▶ **Directions for this task**
Return each line of the listing below that contains the string "location". Case counts, so a line matches only if it has the same capitalization.

* begin Records for the task *

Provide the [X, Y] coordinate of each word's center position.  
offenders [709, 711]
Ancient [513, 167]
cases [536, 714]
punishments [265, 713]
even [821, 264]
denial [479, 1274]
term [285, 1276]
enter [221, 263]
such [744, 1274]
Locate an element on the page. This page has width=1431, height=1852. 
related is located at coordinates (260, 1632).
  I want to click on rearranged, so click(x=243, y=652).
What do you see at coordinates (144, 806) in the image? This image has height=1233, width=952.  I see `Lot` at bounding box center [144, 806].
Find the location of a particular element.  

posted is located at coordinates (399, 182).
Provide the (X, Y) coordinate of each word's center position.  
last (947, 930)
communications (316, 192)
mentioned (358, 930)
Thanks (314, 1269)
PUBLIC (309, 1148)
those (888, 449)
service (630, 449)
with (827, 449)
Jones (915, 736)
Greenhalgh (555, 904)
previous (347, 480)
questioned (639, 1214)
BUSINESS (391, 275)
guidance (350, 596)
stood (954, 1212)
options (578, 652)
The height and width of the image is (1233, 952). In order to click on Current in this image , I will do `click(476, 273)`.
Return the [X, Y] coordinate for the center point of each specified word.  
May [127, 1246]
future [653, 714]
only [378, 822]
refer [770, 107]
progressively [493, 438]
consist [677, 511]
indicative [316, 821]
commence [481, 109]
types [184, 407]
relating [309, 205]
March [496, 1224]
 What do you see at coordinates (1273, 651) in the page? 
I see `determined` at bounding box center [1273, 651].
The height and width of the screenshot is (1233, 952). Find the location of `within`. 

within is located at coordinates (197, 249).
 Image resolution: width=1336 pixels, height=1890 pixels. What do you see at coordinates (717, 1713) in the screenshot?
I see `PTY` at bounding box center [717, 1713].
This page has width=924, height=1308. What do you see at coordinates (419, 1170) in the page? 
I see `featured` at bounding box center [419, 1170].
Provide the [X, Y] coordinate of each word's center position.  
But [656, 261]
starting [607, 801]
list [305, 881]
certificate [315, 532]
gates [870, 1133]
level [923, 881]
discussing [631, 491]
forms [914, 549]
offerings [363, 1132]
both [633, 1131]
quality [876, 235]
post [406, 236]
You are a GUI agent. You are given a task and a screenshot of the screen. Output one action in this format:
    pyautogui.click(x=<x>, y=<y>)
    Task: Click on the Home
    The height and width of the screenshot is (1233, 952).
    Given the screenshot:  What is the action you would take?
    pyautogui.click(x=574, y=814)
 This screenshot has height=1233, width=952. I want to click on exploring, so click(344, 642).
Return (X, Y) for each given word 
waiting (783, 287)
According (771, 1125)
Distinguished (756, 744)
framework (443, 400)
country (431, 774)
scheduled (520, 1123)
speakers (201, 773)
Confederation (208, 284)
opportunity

* end Records for the task *

▶ **Exercise result**
Find the location of a particular element.  
The height and width of the screenshot is (1233, 952). Find the location of `within`. 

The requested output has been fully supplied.